The exercise
Retype everything in the listing from the start down to the line containing "tap(222, 19)", keeping both ends.

>> start

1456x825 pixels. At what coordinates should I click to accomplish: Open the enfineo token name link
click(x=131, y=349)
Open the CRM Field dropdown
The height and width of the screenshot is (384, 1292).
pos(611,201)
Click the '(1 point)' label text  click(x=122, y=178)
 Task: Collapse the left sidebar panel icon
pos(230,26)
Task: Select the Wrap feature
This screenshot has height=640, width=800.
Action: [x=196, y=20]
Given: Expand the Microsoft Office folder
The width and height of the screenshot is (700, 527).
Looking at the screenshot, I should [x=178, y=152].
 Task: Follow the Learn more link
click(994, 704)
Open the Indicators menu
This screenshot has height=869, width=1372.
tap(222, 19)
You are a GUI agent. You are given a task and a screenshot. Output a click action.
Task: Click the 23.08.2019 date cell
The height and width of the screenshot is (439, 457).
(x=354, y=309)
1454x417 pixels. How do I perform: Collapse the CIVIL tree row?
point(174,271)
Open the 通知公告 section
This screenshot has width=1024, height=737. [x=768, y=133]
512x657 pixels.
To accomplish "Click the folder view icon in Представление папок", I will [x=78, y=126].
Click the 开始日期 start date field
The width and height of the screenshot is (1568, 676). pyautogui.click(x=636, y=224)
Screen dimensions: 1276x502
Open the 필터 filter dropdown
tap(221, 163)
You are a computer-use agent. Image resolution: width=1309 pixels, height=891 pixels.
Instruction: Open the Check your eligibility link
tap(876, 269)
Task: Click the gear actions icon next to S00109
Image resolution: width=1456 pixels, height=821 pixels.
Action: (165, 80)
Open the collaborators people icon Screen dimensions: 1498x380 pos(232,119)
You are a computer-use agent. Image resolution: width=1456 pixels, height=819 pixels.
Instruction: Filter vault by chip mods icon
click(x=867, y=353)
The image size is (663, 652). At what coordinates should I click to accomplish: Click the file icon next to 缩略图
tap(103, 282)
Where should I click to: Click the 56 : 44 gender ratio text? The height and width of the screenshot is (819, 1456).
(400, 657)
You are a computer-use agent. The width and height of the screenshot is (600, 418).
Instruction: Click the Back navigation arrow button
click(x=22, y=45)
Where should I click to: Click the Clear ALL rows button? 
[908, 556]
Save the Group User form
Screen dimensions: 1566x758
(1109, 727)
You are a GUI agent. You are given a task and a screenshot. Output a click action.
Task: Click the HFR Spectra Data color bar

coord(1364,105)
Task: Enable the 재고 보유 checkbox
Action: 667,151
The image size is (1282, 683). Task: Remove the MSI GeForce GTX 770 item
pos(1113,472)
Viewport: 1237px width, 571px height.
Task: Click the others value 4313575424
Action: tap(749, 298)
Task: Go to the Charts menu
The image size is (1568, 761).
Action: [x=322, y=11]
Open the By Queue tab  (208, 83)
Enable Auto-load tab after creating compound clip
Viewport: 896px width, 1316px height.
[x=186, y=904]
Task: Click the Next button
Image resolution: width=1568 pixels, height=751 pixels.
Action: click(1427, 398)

>> end

Final result
1456x825 pixels. At what coordinates should I click to accomplish: Open the enfineo token name link
click(x=131, y=349)
Open the CRM Field dropdown
The height and width of the screenshot is (384, 1292).
pos(611,201)
Click the '(1 point)' label text  click(x=122, y=178)
 Task: Collapse the left sidebar panel icon
pos(230,26)
Task: Select the Wrap feature
This screenshot has height=640, width=800.
Action: [x=196, y=20]
Given: Expand the Microsoft Office folder
The width and height of the screenshot is (700, 527).
Looking at the screenshot, I should [x=178, y=152].
 Task: Follow the Learn more link
click(994, 704)
Open the Indicators menu
This screenshot has height=869, width=1372.
tap(222, 19)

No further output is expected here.